━━ 本文 ━━

また、超高温の部材やガスなど扱う溶接の現場では、危険を伴う作業が多くあるため、作業に携わる溶接工には、基本的に専門の資格が必要とされています(溶接工に必要な資格については、後章で詳しく解説します)。
2.溶接工が求められる現場・勤務先
溶接にはさまざまな種類があるため、溶接工の活躍の場も多岐にわたりますが、とくに溶接工が求められる勤務場所は以下の2ヵ所です。
一般機械の製造工場
自動車や重電機をはじめとする一般機械の製造には、溶接加工の技術が必須となります。これらの分野の製品は、基本的に工場内で各部品の溶接を行い、そのあとに組み立てて完成させるのが一般的です。たとえば自動車製造の場合、車のボディやシャーシなどの各部材を溶接した後、それらを組み立てて自動車の形に仕上げていきます。基本的に部品やパーツごとに溶接するため、扱う部材のサイズはさほど大きくありません。
ビルや橋梁などの建設現場
ビルや橋梁などの建設現場も、溶接工の主な勤務場所となります。建設現場の溶接は狭い足場や高所で作業することが多く、扱う部材(建材)のサイズも大きくなるため、一般機械の溶接と比べると高度な作業スキルが必要となります。また、工場内で使われるようなプレス機による圧接はほとんど行われず、融接とろう接がメインとなるのも特徴です。

━━━

• **与えられた指示 1**: 本文の「ビルや橋梁などの建設現場も」で始まる段落を、主な事実を残したまま箇条書きにまとめてください。
• **与えられた指示 2**: 本文にある「基本的に部品やパーツごとに溶接するため、扱う部材のサイズはさほど大きくありません。」という一文を英語に訳してください。

━━ 提供データ ━━

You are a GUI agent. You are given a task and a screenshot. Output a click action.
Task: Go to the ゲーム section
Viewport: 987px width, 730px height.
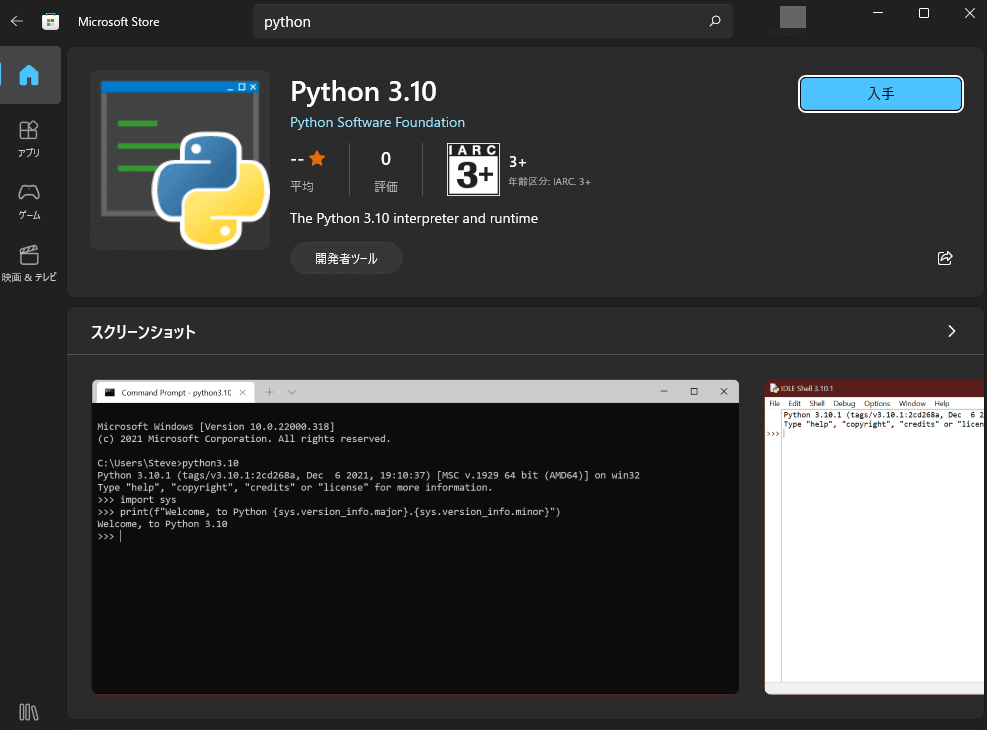tap(29, 200)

━━━

• **指示への回答 1**:
- ビルや橋梁などの建設現場は、溶接工の主な勤務場所の一つである。
- 狭い足場や高所での作業が多く、扱う部材(建材)のサイズも大きい。
- そのため、一般機械の溶接に比べて高度な作業スキルが必要となる。
- 工場内で使われるようなプレス機による圧接はほとんど行われず、融接とろう接が中心となる。

• **指示への回答 2**: Because welding is basically done part by part or component by component, the members being handled are not particularly large.